→ Task description
Write out the data below in full, please. Keep every character as given.

→ Provided material
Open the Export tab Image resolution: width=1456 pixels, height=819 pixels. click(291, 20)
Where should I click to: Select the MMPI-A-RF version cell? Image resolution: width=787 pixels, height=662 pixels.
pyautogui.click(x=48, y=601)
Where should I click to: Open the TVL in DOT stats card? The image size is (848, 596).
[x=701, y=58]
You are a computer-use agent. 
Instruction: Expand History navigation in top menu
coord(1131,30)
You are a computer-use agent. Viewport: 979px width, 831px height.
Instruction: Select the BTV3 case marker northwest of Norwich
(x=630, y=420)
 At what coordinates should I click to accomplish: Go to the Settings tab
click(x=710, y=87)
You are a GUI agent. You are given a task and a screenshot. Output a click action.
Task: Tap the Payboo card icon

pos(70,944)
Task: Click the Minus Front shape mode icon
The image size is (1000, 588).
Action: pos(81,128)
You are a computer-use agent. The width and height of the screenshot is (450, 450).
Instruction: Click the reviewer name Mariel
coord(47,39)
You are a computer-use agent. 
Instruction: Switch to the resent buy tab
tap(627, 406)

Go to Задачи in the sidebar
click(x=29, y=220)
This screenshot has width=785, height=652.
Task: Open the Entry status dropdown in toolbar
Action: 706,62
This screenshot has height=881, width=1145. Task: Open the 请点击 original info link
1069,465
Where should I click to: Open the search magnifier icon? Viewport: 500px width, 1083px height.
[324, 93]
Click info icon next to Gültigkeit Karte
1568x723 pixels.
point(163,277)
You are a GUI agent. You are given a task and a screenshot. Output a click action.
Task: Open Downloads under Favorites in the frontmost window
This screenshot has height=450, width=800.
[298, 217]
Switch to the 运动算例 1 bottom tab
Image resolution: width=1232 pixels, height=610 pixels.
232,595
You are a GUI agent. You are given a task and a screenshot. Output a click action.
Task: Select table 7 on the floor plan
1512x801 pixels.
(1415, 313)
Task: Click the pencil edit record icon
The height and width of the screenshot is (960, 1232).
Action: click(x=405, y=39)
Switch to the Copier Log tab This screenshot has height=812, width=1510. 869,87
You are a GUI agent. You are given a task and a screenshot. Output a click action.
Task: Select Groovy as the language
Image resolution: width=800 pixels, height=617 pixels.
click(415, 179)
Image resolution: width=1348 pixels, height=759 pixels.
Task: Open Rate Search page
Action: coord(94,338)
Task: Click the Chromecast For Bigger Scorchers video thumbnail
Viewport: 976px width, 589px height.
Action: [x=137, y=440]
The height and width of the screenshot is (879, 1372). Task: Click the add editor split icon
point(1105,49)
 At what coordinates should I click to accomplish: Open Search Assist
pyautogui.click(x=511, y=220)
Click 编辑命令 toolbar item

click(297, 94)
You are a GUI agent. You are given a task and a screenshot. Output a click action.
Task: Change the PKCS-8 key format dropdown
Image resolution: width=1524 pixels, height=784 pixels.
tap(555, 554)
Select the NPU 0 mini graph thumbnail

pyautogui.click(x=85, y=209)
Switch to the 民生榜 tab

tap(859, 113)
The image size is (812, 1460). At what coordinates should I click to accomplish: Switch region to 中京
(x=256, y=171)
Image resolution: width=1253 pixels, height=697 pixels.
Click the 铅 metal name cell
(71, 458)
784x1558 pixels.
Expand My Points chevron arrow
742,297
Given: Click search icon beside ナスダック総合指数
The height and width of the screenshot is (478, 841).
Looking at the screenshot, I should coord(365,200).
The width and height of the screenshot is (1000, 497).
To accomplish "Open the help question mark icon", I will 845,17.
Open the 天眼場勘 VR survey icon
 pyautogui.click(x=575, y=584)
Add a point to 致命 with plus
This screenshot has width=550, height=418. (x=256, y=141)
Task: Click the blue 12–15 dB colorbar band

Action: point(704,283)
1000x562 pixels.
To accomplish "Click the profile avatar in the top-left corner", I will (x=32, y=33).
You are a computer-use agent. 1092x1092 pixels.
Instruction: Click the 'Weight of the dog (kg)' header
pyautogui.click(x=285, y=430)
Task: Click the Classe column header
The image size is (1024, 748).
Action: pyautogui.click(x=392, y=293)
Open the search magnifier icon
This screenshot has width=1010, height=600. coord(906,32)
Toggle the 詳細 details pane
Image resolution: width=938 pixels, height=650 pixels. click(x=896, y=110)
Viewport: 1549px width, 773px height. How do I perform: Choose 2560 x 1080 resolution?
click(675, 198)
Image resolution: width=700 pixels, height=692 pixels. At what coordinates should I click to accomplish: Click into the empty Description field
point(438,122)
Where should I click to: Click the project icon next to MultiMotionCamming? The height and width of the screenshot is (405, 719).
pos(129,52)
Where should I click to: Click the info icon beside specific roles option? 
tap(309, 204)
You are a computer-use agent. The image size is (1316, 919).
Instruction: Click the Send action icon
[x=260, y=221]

→ Response area
Open the Export tab Image resolution: width=1456 pixels, height=819 pixels. click(291, 20)
Where should I click to: Select the MMPI-A-RF version cell? Image resolution: width=787 pixels, height=662 pixels.
pyautogui.click(x=48, y=601)
Where should I click to: Open the TVL in DOT stats card? The image size is (848, 596).
[x=701, y=58]
You are a computer-use agent. 
Instruction: Expand History navigation in top menu
coord(1131,30)
You are a computer-use agent. Viewport: 979px width, 831px height.
Instruction: Select the BTV3 case marker northwest of Norwich
(x=630, y=420)
 At what coordinates should I click to accomplish: Go to the Settings tab
click(x=710, y=87)
You are a GUI agent. You are given a task and a screenshot. Output a click action.
Task: Tap the Payboo card icon

pos(70,944)
Task: Click the Minus Front shape mode icon
The image size is (1000, 588).
Action: pos(81,128)
You are a computer-use agent. The width and height of the screenshot is (450, 450).
Instruction: Click the reviewer name Mariel
coord(47,39)
You are a computer-use agent. 
Instruction: Switch to the resent buy tab
tap(627, 406)

Go to Задачи in the sidebar
click(x=29, y=220)
This screenshot has width=785, height=652.
Task: Open the Entry status dropdown in toolbar
Action: 706,62
This screenshot has height=881, width=1145. Task: Open the 请点击 original info link
1069,465
Where should I click to: Open the search magnifier icon? Viewport: 500px width, 1083px height.
[324, 93]
Click info icon next to Gültigkeit Karte
1568x723 pixels.
point(163,277)
You are a GUI agent. You are given a task and a screenshot. Output a click action.
Task: Open Downloads under Favorites in the frontmost window
This screenshot has height=450, width=800.
[298, 217]
Switch to the 运动算例 1 bottom tab
Image resolution: width=1232 pixels, height=610 pixels.
232,595
You are a GUI agent. You are given a task and a screenshot. Output a click action.
Task: Select table 7 on the floor plan
1512x801 pixels.
(1415, 313)
Task: Click the pencil edit record icon
The height and width of the screenshot is (960, 1232).
Action: click(x=405, y=39)
Switch to the Copier Log tab This screenshot has height=812, width=1510. 869,87
You are a GUI agent. You are given a task and a screenshot. Output a click action.
Task: Select Groovy as the language
Image resolution: width=800 pixels, height=617 pixels.
click(415, 179)
Image resolution: width=1348 pixels, height=759 pixels.
Task: Open Rate Search page
Action: coord(94,338)
Task: Click the Chromecast For Bigger Scorchers video thumbnail
Viewport: 976px width, 589px height.
Action: [x=137, y=440]
The height and width of the screenshot is (879, 1372). Task: Click the add editor split icon
point(1105,49)
 At what coordinates should I click to accomplish: Open Search Assist
pyautogui.click(x=511, y=220)
Click 编辑命令 toolbar item

click(297, 94)
You are a GUI agent. You are given a task and a screenshot. Output a click action.
Task: Change the PKCS-8 key format dropdown
Image resolution: width=1524 pixels, height=784 pixels.
tap(555, 554)
Select the NPU 0 mini graph thumbnail

pyautogui.click(x=85, y=209)
Switch to the 民生榜 tab

tap(859, 113)
The image size is (812, 1460). At what coordinates should I click to accomplish: Switch region to 中京
(x=256, y=171)
Image resolution: width=1253 pixels, height=697 pixels.
Click the 铅 metal name cell
(71, 458)
784x1558 pixels.
Expand My Points chevron arrow
742,297
Given: Click search icon beside ナスダック総合指数
The height and width of the screenshot is (478, 841).
Looking at the screenshot, I should coord(365,200).
The width and height of the screenshot is (1000, 497).
To accomplish "Open the help question mark icon", I will 845,17.
Open the 天眼場勘 VR survey icon
 pyautogui.click(x=575, y=584)
Add a point to 致命 with plus
This screenshot has width=550, height=418. (x=256, y=141)
Task: Click the blue 12–15 dB colorbar band

Action: point(704,283)
1000x562 pixels.
To accomplish "Click the profile avatar in the top-left corner", I will (x=32, y=33).
You are a computer-use agent. 1092x1092 pixels.
Instruction: Click the 'Weight of the dog (kg)' header
pyautogui.click(x=285, y=430)
Task: Click the Classe column header
The image size is (1024, 748).
Action: pyautogui.click(x=392, y=293)
Open the search magnifier icon
This screenshot has width=1010, height=600. coord(906,32)
Toggle the 詳細 details pane
Image resolution: width=938 pixels, height=650 pixels. click(x=896, y=110)
Viewport: 1549px width, 773px height. How do I perform: Choose 2560 x 1080 resolution?
click(675, 198)
Image resolution: width=700 pixels, height=692 pixels. At what coordinates should I click to accomplish: Click into the empty Description field
point(438,122)
Where should I click to: Click the project icon next to MultiMotionCamming? The height and width of the screenshot is (405, 719).
pos(129,52)
Where should I click to: Click the info icon beside specific roles option? 
tap(309, 204)
You are a computer-use agent. The image size is (1316, 919).
Instruction: Click the Send action icon
[x=260, y=221]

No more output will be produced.